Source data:
• • •

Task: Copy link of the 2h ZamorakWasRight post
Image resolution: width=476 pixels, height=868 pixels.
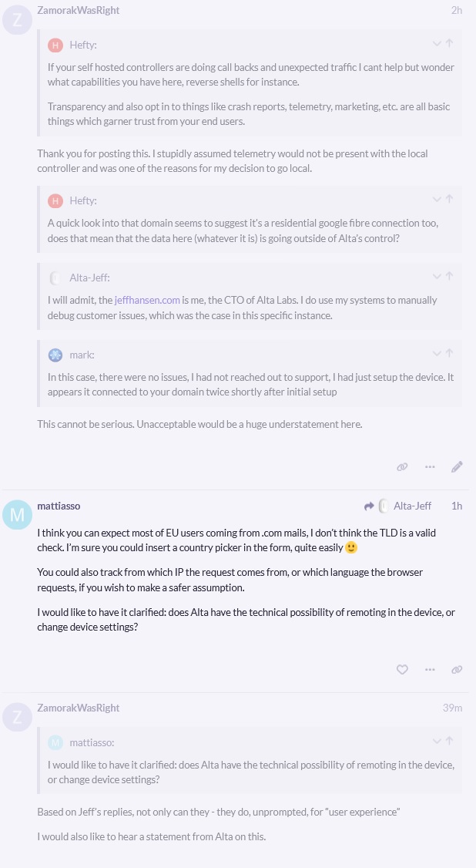Action: (402, 467)
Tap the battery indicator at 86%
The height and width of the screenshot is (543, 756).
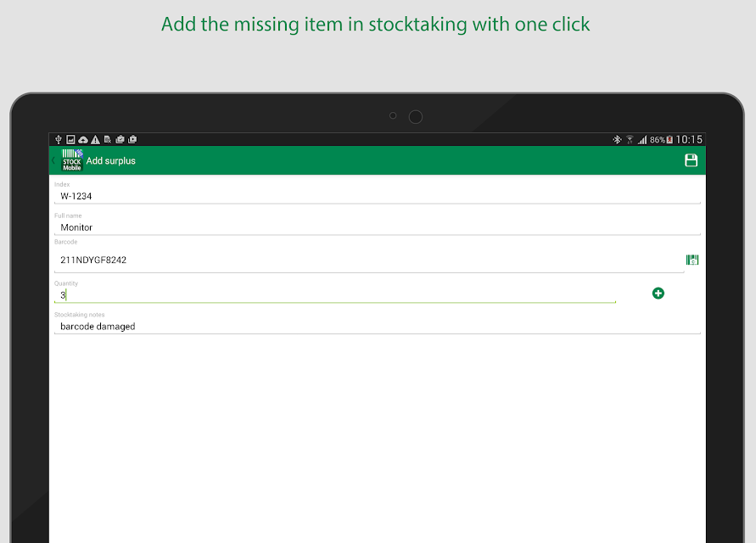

• • •

[DESCRIPTION OF THE TASK] Without the pictures, extract every entry verbatim.

[OUTPUT]
Task: Copy link of the 2h ZamorakWasRight post
Image resolution: width=476 pixels, height=868 pixels.
Action: (402, 467)
Tap the battery indicator at 86%
The height and width of the screenshot is (543, 756).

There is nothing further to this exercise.